The winners in applause and in a show of hands at the end of the great debate were the project’s opponents. Only a few hands were raised tentatively as favoring the Ardath overpass, and those hands were quickly lowered as most of the audience gave out a disapproving groan.

But Grizzle may have gained a few powerful allies--including ZoBell--in her effort to have the issue put before the entire population of La Jolla at a straw vote during the June primary or November general election. ZoBell said that Grizzle’s vote proposal was “something that I think we can all support.”

San Diego City Councilman Mike Gotch, who, with Councilwoman Abbe Wolfsheimer, shares La Jolla’s 30,000 or so constituents, wondered aloud after the debate whether the vote was necessary when the community opinion at the meeting had been overwhelmingly in opposition.
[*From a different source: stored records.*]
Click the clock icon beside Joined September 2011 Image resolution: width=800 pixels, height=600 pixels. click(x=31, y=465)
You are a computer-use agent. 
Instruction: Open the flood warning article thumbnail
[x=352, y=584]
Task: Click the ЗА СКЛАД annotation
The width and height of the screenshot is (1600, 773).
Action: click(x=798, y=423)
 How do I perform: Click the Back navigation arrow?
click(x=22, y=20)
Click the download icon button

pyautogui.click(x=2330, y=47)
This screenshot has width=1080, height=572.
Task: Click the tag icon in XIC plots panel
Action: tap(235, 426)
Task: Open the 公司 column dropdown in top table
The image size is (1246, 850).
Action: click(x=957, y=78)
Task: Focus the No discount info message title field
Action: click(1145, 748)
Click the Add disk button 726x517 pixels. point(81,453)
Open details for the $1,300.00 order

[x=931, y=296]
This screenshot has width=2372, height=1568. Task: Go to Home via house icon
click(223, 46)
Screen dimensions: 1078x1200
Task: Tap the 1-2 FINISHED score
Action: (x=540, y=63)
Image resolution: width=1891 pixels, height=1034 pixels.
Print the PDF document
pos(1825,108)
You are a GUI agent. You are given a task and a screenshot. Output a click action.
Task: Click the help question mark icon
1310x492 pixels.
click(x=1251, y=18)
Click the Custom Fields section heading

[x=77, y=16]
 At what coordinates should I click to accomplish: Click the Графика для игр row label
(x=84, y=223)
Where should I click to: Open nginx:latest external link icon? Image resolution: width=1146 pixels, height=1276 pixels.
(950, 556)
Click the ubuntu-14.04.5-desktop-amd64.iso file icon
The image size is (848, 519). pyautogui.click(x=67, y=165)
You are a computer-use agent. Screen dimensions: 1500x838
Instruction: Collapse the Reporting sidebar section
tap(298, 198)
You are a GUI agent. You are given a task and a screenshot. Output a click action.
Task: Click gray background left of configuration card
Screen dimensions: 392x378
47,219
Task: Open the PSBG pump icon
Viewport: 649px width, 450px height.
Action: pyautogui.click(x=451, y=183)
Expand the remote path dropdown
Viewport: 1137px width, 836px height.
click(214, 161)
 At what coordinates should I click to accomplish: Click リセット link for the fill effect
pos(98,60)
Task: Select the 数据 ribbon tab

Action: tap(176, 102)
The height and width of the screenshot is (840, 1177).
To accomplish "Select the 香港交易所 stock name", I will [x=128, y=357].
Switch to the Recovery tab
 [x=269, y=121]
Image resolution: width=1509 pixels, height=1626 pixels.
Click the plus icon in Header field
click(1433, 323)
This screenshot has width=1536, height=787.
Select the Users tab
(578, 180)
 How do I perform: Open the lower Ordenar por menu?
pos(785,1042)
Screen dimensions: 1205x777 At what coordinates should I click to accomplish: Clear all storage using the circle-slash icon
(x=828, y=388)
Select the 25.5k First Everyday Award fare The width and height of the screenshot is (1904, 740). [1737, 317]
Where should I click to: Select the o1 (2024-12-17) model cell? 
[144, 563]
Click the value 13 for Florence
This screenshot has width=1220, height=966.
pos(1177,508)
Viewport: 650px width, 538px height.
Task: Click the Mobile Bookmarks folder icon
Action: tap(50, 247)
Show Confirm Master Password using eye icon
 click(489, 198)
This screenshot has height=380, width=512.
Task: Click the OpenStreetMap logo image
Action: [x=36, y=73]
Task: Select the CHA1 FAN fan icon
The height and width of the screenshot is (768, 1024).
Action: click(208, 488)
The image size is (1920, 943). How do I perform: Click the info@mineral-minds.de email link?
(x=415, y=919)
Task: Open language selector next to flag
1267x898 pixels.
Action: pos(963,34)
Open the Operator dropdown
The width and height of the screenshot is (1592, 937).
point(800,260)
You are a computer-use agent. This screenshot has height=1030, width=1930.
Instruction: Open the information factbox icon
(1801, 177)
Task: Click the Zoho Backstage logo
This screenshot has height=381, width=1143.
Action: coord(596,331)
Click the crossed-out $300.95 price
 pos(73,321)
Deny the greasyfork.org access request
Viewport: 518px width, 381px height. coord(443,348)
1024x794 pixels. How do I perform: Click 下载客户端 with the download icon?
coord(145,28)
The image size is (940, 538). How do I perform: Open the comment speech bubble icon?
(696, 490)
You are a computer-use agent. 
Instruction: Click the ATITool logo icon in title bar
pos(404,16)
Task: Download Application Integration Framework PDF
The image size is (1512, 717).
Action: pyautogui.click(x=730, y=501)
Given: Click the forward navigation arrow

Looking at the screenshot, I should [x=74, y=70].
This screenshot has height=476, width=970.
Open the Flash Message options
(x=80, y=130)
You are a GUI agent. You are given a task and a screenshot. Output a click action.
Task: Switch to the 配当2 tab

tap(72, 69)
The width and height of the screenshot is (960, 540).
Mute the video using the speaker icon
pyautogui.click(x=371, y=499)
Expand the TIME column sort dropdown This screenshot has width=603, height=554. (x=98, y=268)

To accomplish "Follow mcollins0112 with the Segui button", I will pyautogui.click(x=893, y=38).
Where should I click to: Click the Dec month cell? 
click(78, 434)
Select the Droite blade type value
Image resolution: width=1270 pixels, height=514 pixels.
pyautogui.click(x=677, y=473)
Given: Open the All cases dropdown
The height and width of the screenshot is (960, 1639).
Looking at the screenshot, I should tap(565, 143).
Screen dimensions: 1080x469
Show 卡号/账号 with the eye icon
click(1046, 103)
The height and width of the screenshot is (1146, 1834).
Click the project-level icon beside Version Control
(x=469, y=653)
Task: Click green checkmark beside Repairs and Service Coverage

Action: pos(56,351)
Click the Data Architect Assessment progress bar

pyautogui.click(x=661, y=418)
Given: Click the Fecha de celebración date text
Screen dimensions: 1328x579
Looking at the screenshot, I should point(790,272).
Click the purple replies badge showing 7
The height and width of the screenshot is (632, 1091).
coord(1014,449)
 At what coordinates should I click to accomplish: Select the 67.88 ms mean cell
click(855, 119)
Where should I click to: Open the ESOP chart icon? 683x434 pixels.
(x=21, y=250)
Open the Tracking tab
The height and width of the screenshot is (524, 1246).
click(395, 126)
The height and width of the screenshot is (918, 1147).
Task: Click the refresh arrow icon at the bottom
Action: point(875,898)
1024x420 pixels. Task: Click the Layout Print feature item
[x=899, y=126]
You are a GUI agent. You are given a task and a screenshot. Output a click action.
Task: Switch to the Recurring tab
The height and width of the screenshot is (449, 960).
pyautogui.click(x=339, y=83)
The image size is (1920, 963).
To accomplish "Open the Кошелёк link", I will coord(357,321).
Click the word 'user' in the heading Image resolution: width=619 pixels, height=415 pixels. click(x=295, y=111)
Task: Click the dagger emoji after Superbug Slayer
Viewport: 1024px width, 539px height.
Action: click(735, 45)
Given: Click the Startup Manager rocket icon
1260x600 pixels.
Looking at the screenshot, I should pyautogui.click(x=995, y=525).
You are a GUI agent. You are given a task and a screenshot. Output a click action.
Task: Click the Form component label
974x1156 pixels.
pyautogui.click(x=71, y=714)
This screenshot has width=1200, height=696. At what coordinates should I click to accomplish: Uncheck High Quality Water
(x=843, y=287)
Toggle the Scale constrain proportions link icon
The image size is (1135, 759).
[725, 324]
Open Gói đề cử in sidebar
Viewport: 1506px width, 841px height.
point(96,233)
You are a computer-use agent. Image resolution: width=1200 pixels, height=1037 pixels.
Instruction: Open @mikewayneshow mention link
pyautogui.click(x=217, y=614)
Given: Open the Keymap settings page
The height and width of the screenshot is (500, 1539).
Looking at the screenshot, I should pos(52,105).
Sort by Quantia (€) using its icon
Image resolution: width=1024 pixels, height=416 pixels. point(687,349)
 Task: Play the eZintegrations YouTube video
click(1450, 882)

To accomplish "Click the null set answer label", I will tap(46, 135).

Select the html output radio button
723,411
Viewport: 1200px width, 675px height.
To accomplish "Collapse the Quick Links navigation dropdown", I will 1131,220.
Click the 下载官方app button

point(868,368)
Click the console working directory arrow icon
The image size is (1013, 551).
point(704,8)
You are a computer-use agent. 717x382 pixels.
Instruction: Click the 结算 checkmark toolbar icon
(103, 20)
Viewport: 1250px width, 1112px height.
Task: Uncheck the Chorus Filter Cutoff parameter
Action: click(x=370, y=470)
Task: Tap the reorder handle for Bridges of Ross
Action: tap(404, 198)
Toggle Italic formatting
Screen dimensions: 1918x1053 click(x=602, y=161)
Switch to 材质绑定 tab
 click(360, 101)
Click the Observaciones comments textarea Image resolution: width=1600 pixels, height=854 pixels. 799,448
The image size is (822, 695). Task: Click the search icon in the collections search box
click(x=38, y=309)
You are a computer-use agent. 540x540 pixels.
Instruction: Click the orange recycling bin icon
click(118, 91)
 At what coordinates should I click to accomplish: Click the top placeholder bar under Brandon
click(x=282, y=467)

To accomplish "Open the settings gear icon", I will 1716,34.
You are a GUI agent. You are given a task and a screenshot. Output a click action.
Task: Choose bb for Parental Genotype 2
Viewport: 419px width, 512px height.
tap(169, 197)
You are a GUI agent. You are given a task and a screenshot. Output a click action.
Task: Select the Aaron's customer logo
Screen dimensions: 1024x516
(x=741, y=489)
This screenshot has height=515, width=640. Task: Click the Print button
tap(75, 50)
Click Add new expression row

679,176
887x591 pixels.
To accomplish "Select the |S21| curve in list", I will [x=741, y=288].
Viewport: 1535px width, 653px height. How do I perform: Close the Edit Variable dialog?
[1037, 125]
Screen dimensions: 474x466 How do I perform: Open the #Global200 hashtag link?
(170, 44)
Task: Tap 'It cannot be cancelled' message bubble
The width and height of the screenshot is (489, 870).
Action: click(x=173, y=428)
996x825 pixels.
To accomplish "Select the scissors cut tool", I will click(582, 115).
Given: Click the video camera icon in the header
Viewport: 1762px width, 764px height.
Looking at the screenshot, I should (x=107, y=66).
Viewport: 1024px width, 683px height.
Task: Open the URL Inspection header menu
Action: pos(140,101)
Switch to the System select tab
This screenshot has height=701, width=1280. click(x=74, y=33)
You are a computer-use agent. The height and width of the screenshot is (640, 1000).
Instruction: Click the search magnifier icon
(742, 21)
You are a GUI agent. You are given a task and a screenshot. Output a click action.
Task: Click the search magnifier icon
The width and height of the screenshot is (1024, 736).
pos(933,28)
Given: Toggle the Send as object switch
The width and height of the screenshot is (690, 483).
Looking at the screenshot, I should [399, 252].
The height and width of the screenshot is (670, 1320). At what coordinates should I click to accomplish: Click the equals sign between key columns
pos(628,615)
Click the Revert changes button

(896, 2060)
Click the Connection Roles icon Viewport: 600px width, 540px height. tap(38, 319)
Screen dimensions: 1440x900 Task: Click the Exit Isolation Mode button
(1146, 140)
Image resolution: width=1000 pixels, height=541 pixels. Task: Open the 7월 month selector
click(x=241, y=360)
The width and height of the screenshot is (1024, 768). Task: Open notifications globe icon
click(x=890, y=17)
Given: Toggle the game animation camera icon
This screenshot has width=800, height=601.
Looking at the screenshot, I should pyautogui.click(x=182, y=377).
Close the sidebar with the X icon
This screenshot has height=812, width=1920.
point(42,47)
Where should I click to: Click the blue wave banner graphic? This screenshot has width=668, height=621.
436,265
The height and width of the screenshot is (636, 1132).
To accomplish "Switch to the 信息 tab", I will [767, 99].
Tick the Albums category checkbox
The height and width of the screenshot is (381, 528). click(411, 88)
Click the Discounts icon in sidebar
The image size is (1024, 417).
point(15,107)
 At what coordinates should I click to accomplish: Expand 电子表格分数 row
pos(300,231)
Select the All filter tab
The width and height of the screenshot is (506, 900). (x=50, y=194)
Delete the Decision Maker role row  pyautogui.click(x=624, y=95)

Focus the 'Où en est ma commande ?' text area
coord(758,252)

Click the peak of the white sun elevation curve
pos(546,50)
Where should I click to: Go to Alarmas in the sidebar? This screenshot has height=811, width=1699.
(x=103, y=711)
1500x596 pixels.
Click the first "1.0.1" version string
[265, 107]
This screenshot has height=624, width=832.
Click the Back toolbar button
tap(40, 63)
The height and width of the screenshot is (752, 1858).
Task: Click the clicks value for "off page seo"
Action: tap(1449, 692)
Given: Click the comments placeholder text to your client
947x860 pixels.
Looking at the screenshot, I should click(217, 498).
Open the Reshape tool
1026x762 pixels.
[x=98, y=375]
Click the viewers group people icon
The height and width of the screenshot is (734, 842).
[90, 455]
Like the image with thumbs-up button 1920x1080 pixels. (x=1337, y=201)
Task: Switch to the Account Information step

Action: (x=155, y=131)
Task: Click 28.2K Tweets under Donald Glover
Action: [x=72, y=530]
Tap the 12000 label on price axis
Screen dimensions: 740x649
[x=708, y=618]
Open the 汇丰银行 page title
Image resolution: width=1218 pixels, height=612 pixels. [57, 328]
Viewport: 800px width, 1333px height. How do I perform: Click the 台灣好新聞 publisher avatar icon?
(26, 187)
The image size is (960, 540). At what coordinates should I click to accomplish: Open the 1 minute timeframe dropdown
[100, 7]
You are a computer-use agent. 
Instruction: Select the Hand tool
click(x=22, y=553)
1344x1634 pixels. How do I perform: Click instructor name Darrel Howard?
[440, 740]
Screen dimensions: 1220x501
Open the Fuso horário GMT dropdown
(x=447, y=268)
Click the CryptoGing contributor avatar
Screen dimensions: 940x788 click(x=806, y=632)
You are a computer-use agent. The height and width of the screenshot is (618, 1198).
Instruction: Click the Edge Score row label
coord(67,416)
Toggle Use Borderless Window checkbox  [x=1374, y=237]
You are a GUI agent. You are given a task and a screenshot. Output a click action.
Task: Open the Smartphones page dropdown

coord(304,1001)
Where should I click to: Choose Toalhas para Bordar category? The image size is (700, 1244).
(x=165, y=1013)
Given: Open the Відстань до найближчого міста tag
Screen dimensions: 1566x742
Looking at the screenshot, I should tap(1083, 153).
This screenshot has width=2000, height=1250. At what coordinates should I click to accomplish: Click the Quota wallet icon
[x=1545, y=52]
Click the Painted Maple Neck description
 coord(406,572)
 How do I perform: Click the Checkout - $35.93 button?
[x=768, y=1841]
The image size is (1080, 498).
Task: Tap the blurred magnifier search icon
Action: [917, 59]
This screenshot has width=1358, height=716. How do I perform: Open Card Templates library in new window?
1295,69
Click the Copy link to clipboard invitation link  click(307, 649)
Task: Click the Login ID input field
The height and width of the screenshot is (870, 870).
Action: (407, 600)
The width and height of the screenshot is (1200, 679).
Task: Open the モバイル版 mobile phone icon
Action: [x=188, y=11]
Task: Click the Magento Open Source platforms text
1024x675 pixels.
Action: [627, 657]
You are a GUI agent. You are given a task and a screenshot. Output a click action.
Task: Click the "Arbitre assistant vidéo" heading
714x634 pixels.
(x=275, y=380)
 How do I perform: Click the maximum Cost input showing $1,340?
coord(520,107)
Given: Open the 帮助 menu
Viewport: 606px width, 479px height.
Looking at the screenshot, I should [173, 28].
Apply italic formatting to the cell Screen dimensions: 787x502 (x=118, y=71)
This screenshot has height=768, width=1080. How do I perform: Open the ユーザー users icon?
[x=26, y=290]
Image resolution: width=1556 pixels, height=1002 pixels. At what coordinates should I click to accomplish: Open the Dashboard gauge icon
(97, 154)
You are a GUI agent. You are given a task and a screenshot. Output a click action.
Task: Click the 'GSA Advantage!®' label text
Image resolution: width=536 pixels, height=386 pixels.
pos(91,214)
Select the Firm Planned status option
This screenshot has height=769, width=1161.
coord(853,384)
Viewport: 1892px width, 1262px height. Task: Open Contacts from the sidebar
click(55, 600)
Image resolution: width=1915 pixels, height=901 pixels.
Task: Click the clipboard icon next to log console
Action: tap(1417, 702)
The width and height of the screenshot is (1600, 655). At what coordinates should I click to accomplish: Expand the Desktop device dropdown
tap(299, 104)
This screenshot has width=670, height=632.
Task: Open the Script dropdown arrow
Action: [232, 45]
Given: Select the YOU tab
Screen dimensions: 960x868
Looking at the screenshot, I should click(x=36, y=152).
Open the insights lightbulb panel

The cost of a communitywide vote--$8,000--would fill a lot of potholes, he pointed out.

“It’s time to put this issue to rest,” said David Ish, executive director of the La Jolla Town Council, the main sponsor of the Monday debate. “It seems that the only way to do that, without one side claiming that the other has packed the house, is to put the issue to a vote of everybody in town.”

City engineers, who have recommended approval of the Ardath overpass and north-south road construction, are awaiting marching orders on whether to budget planning and engineering money for this project and a dozen or so other less controversial ones aimed at widening La Jolla thoroughfares to accommodate traffic.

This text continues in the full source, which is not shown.